Loreto, 23 luglio 2018 - Il capolavoro torna a casa nel giorno di San Cristoforo. La meravigliosa pala di Lorenzo Lotto, con una solenne cerimonia, tornerà a poter essere apprezzata da fedeli e appassionati d’arte.

Dopo la riapertura del Museo Pontificio Santa Casa, con una nuova collocazione, tra l’altro, per sette degli otto dipinti di Lorenzo Lotto che il Santuario conserva, mercoledì 25 luglio, festa di San Cristoforo, l’arcivescovo delegato pontificio Fabio Dal Cin, dopo la messa delle 18 e 30 nella Basilica della Santa Casa, procederà all’inaugurazione della nuova collocazione della grande pala di Lorenzo Lotto raffigurante San Cristoforo con il Bambino e i santi Rocco e Sebastiano.

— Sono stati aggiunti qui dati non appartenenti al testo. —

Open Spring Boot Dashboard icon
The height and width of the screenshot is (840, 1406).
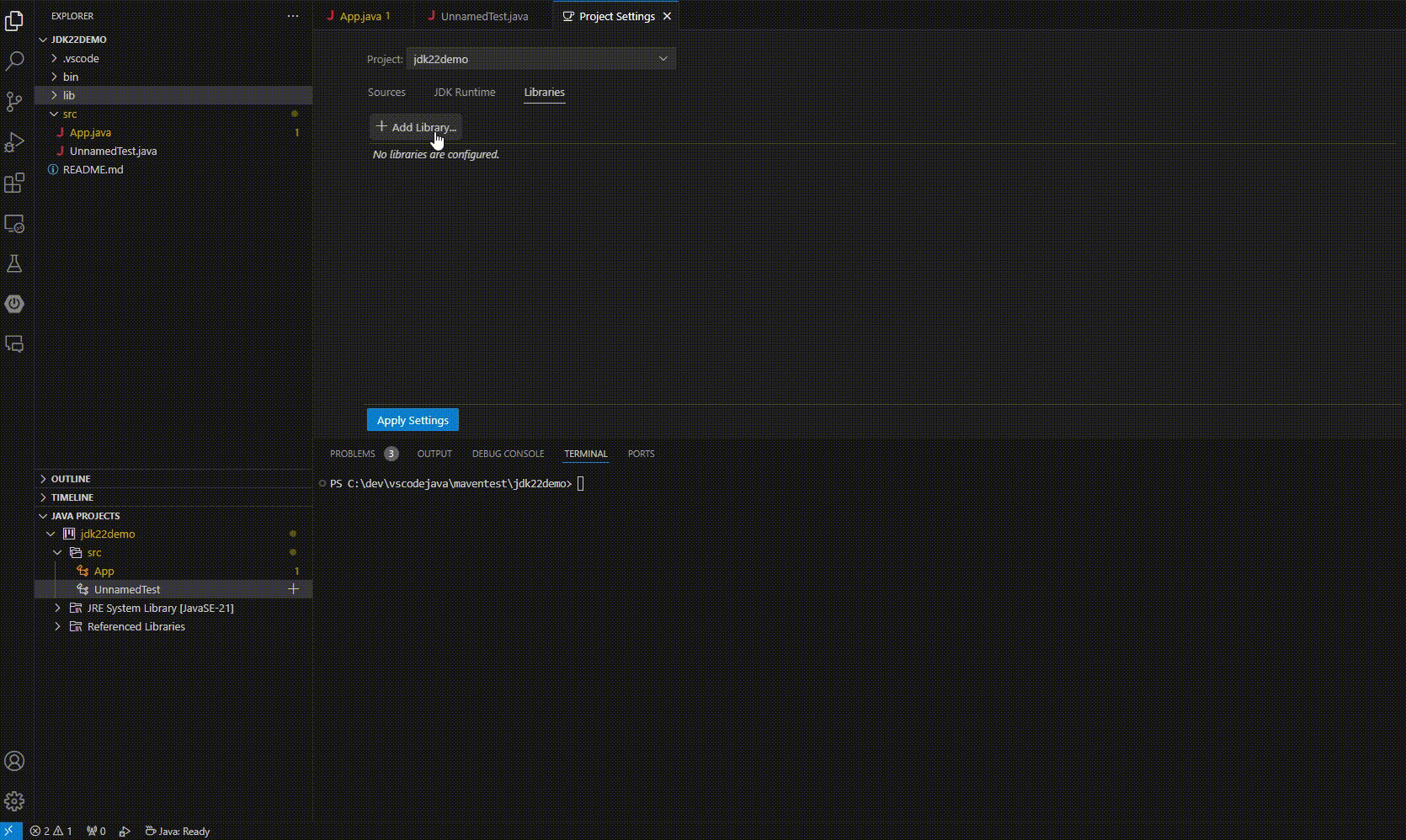[x=14, y=304]
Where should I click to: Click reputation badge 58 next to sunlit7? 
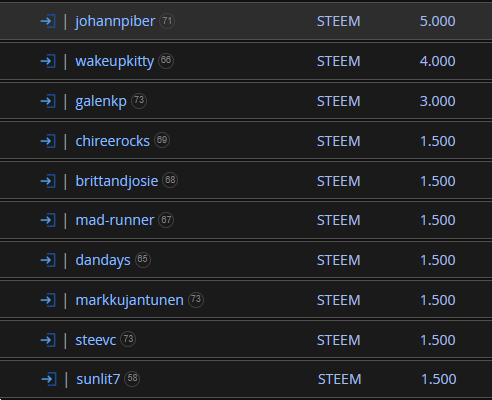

Era stata segnalata dal Vasari nel 1568 «in una cappella a man dritta entrando in chiesa», probabilmente quella ora dedicata ai santi Domenico e Agostino, la grande pala con in evidenza il gigantesco santo «traghettatore», protettore di tutti coloro che sono impegnati con il trasporto e molto invocato in occasione di epidemie di peste, ha una data di realizzazione incerta (1533-1535 circa).

Il Museo Santa Casa è aperto tutti i giorni a ingresso libero dalle 10 alle 13 e dalle 15 alle 18, e il mercoledì anche dalle 21 alle 23.